In [None]:
# Prepare Data
#
import pandas as pd;

# This is an extensive data set and contain several other features. 
# This data set contains data about the batsman (both striker and non-striker) and bowler
data = pd.read_csv('../data_files/final_over_data_v2.csv');

# Use the match_id as the Key / Index column.
data.set_index("match_id", inplace = True)

# We have runs to win (numerical data). If the runs to win in last over are more than 36, the match is anyways lost.
# So, we'll convert it to Runs per bowl required. Anything above 36 will be considered as 7
# We'll bin it so that we dont have the continious data.
cut_labels = ['1','2','3','4','5','6', '7'];
cut_bins = [0, 6, 12, 18, 24, 30, 36, 200];

# Insert directly after runs to win column.
data.insert(3,'RPB',pd.cut(data['runs_to_win'], bins=cut_bins, labels=cut_labels))
data.head()

In [20]:
## Check for data quality.
#data["bowler_eg_economy"].isnull()

# For training, we take a subset of columns.
# Now, I have decided NOT to use RPB, but runs to win (because its easy to input from UI)
training_data = data[["runs_to_win","wickets_in_hand","bowler_eg_economy","batsman_eg_sr","non_striker_eg_sr","match_result"]]
training_data.head()

# To check if there is any data with Null values.
#null_data = training_data[training_data.isnull().any(axis=1)]
#null_data.head(10)

Unnamed: 0_level_0,runs_to_win,wickets_in_hand,bowler_eg_economy,batsman_eg_sr,non_striker_eg_sr,match_result
match_id,Unnamed: 1_level_1,Unnamed: 2_level_1,Unnamed: 3_level_1,Unnamed: 4_level_1,Unnamed: 5_level_1,Unnamed: 6_level_1
829774,20,4,10.5604,180.7692,146.0465,Won
392241,26,4,10.723,109.0909,112.7907,Won
392201,8,6,10.4821,160.0,109.0909,Lost
392234,11,4,9.5215,182.2469,112.7907,Won
829732,5,6,10.723,157.3477,146.0465,Lost


In [21]:
# This is the simplest version of Analysis (my first version)
# We'll use a Decision Tree Classifier
#
# 
from sklearn import tree
from sklearn.ensemble import RandomForestClassifier
from sklearn.model_selection import train_test_split
import graphviz
from sklearn.metrics import accuracy_score

# Split the training data into Train and Test.
train_set, test_set = train_test_split(training_data, test_size=0.2)
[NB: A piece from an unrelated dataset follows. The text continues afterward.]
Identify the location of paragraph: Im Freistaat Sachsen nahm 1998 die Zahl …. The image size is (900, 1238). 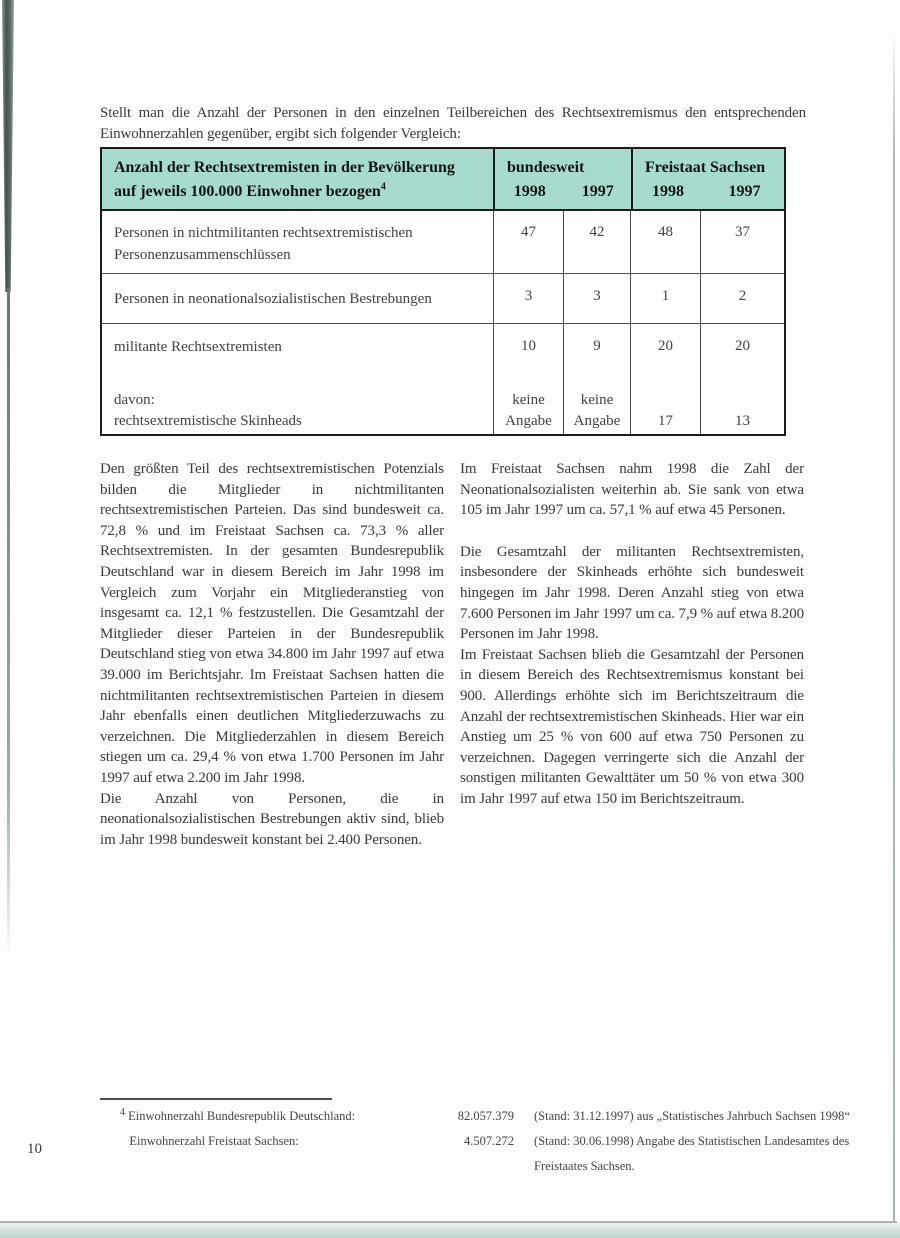
(632, 490).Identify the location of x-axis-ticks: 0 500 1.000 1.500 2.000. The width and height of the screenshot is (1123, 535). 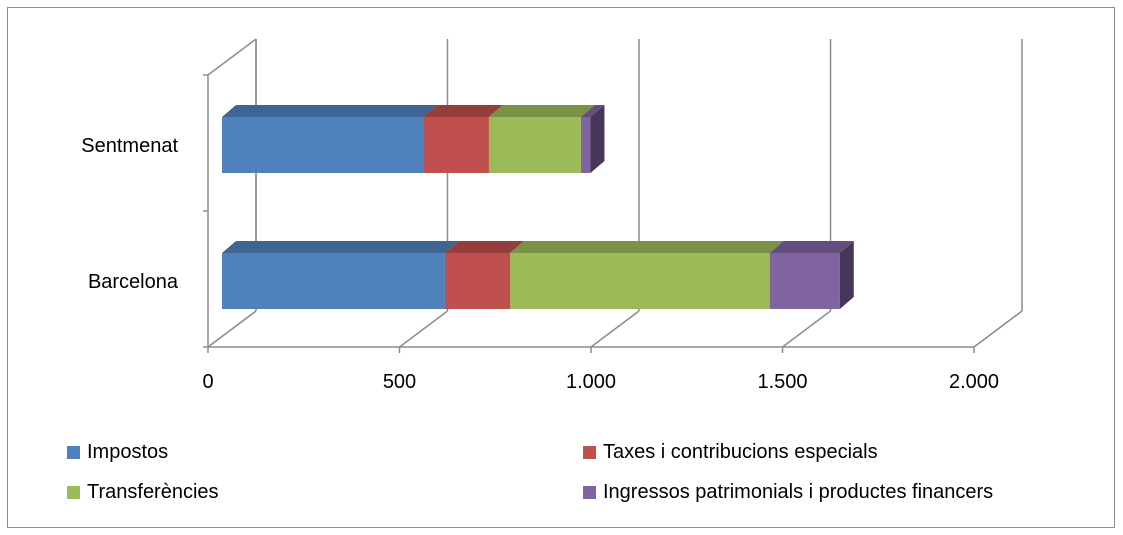
(600, 370).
feature_columns = ["runs_to_win","wickets_in_hand","bowler_eg_economy","batsman_eg_sr","non_striker_eg_sr"]

# Training columns. For now, I'm taking only few columns.
X = train_set[feature_columns]
y = train_set["match_result"]
#y=y.astype('int')

def decision_tree(params,feature,results):
    classifier = tree.DecisionTreeClassifier(**params)
    classifier = classifier.fit(feature,results)
    return classifier

def check_accuracy(classifier):
    test_results = clf.predict(test_set[feature_columns])
    return accuracy_score(test_set["match_result"],test_results)
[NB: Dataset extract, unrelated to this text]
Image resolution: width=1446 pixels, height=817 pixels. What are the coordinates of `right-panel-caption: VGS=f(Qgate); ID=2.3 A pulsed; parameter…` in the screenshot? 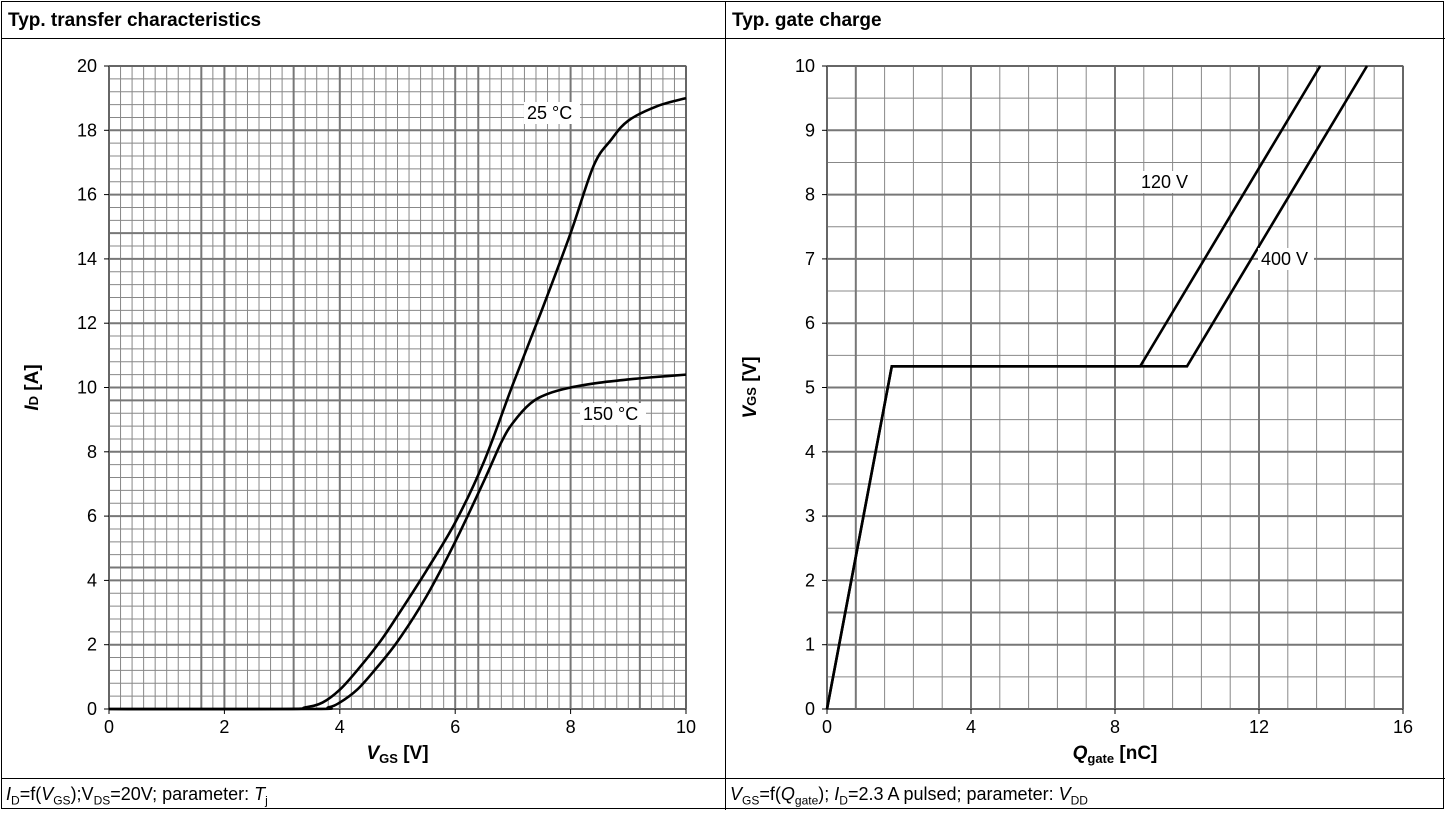 It's located at (909, 796).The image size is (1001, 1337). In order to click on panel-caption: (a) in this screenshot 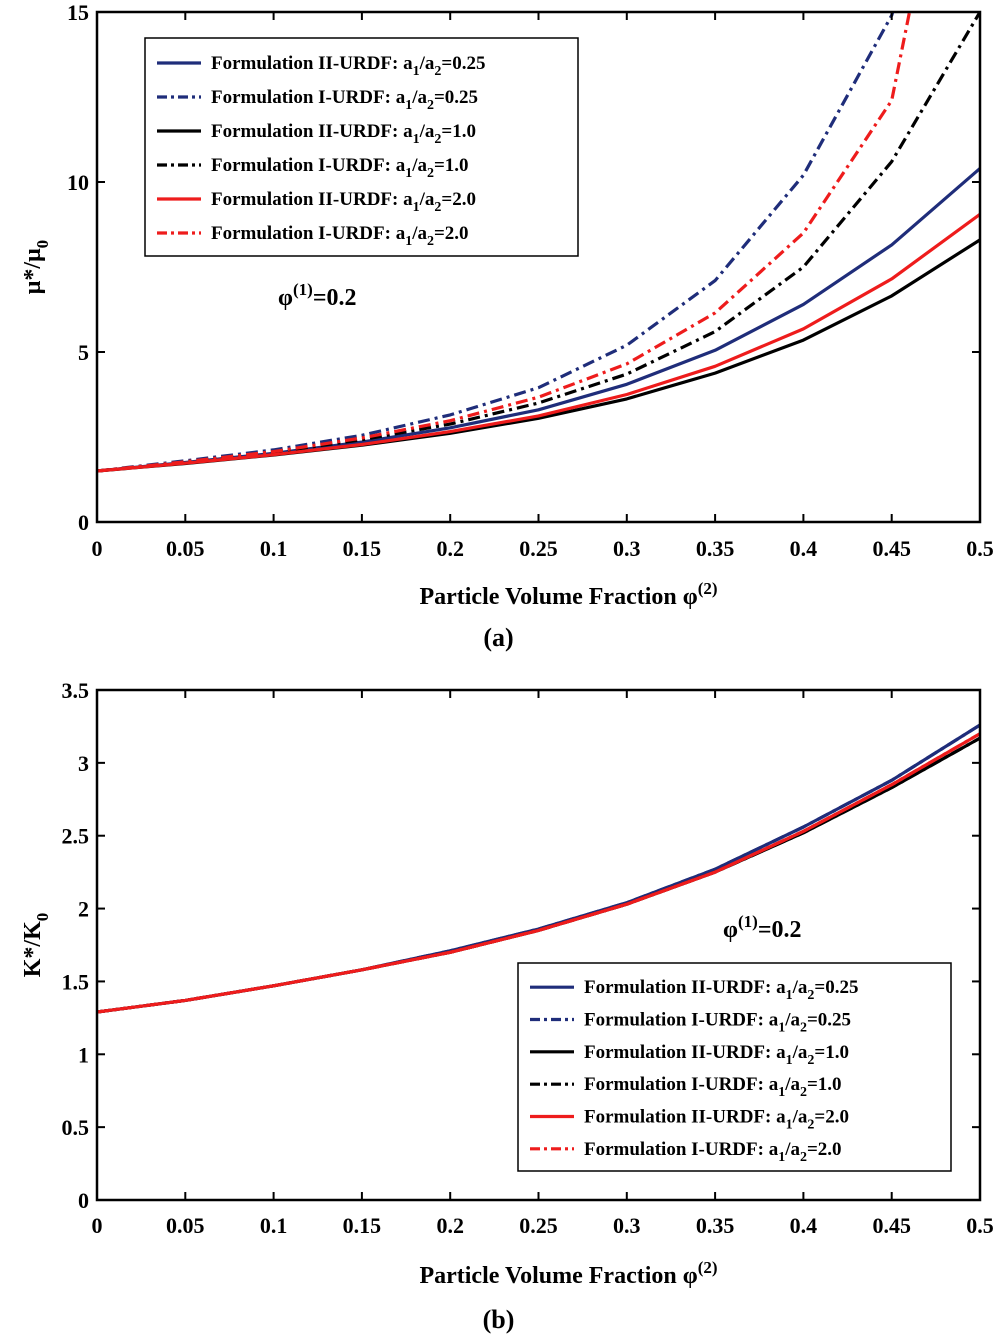, I will do `click(498, 638)`.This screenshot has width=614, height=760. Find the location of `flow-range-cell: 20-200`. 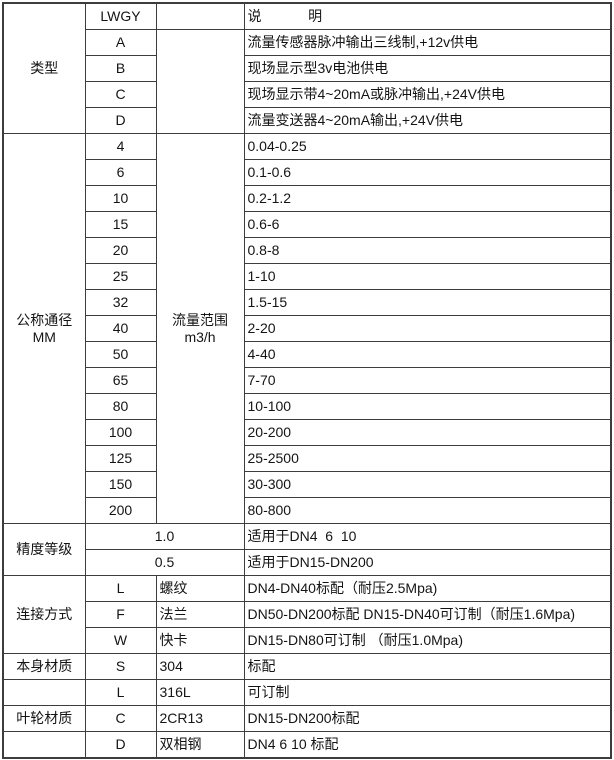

def random_forest(params,feature,results):
    classifier = RandomForestClassifier(**params)
    classifier = classifier.fit(feature,results)
    return classifier


In [22]:
# Test with Decision Tree with different parameters
params = {}
clf = decision_tree(params,X,y)
print("Accuracy with default parameters is: ", check_accuracy(clf))

params = {"max_depth": 5}
clf = decision_tree(params,X,y)
print("Accuracy with Max depth 5 is: ", check_accuracy(clf))

params = {"max_depth": 10}
clf = decision_tree(params,X,y)
print("Accuracy with Max depth 10 is: ", check_accuracy(clf))
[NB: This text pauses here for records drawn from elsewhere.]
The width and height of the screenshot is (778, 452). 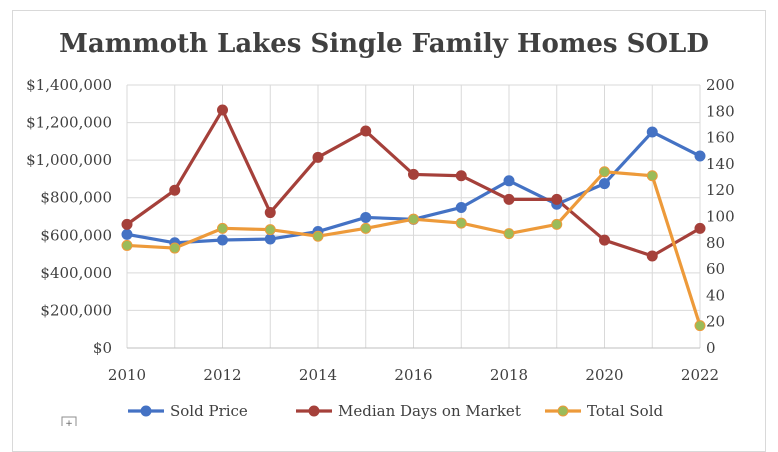 What do you see at coordinates (720, 190) in the screenshot?
I see `right-tick-label: 120` at bounding box center [720, 190].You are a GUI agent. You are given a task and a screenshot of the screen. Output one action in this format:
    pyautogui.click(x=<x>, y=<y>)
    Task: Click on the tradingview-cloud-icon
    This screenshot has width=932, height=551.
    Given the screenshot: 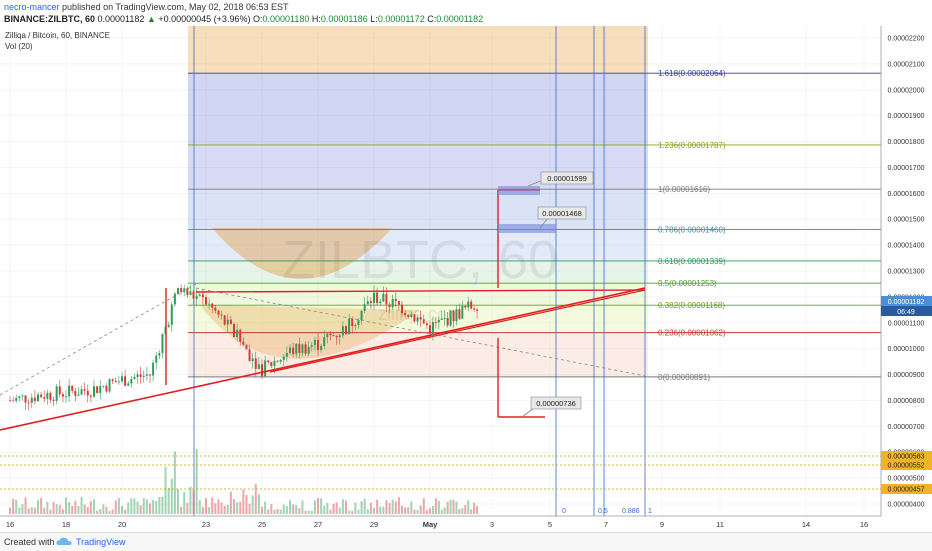 What is the action you would take?
    pyautogui.click(x=64, y=541)
    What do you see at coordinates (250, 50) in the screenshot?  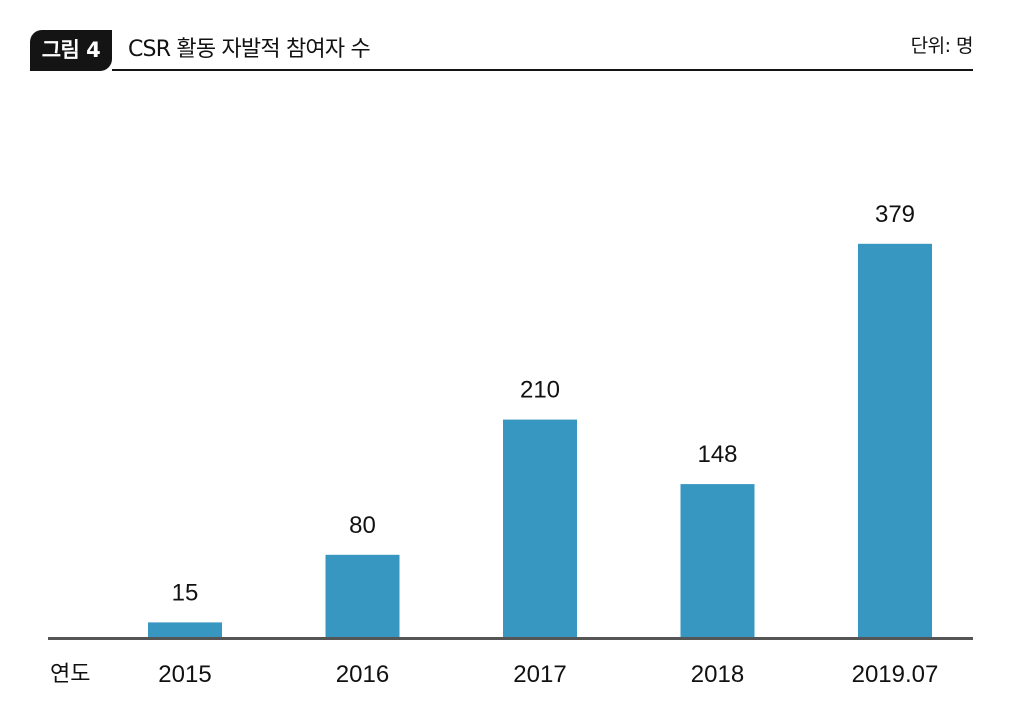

params = {"max_depth": 15}
clf = decision_tree(params,X,y)
print("Accuracy with Max depth 15 is: ", check_accuracy(clf))

params = {"max_depth": 20}
clf = decision_tree(params,X,y)
print("Accuracy with Max depth 20 is: ", check_accuracy(clf))

Accuracy with default parameters is:  0.875
Accuracy with Max depth 5 is:  0.9027777777777778
Accuracy with Max depth 10 is:  0.8194444444444444
Accuracy with Max depth 15 is:  0.875
Accuracy with Max depth 20 is:  0.875


In [23]:
# Test with Random Forests with parameters
params = {}
clf = random_forest(params,X,y)
print("Accuracy with default parameters is: ", check_accuracy(clf))

params = {"max_depth": 5}
clf = random_forest(params,X,y)
print("Accuracy with Max depth 5 is: ", check_accuracy(clf))

params = {"max_depth": 10}
clf = random_forest(params,X,y)
print("Accuracy with Max depth 10 is: ", check_accuracy(clf))

params = {"max_depth": 15}
clf = random_forest(params,X,y)
print("Accuracy with Max depth 15 is: ", check_accuracy(clf))

params = {"max_depth": 20}
clf = random_forest(params,X,y)
print("Accuracy with Max depth 20 is: ", check_accuracy(clf))

Accuracy with default parameters is:  0.9166666666666666
Accuracy with Max depth 5 is:  0.9166666666666666
Accuracy with Max depth 10 is:  0.9027777777777778
Accuracy with Max depth 15 is:  0.9027777777777778
Accuracy with Max depth 20 is:  0.9305555555555556


In [None]:
# Plot the confusion matrix to understand the prediction results.
from sklearn.metrics import plot_confusion_matrix
X_test = test_set[feature_columns]
y_test = test_set["match_result"]
plot_confusion_matrix(clf, X_test, y_test)

In [None]:
# Export the tree as a image.
import matplotlib.pyplot as plt

cn=['Won','Lost']
fig, axes = plt.subplots(nrows = 1,ncols = 1,figsize = (8,8), dpi=1000)
tree.plot_tree(clf,
               feature_names = feature_columns, 
               class_names=cn,
               filled = True);
fig.savefig('v2_tree.png')

In [None]:
# Save model as a file
from joblib import dump

# Based on the above results, we use this model for future predictions
params = {"max_depth": 10}
final_model = random_forest(params,X,y)

dump(final_model, 'ml_model.joblib')

In [None]:
# Load Model from file
from joblib import load
from sklearn.metrics import accuracy_score

mymodel = load('ml_model.joblib')

tdf = pd.DataFrame([{'runs_to_win': 12,'wickets_in_hand': 5,'bowler_eg_economy': 9,'batsman_eg_sr': 170,'non_striker_eg_sr': 122}])
#tdf.head()
pred_prob = mymodel.predict_proba(tdf)
print(pred_prob)
print(mymodel.classes_)
print(mymodel.predict(tdf))
print(pred_prob[0][1])
#accuracy_score(test_set["match_result"],test_results)
#predict_proba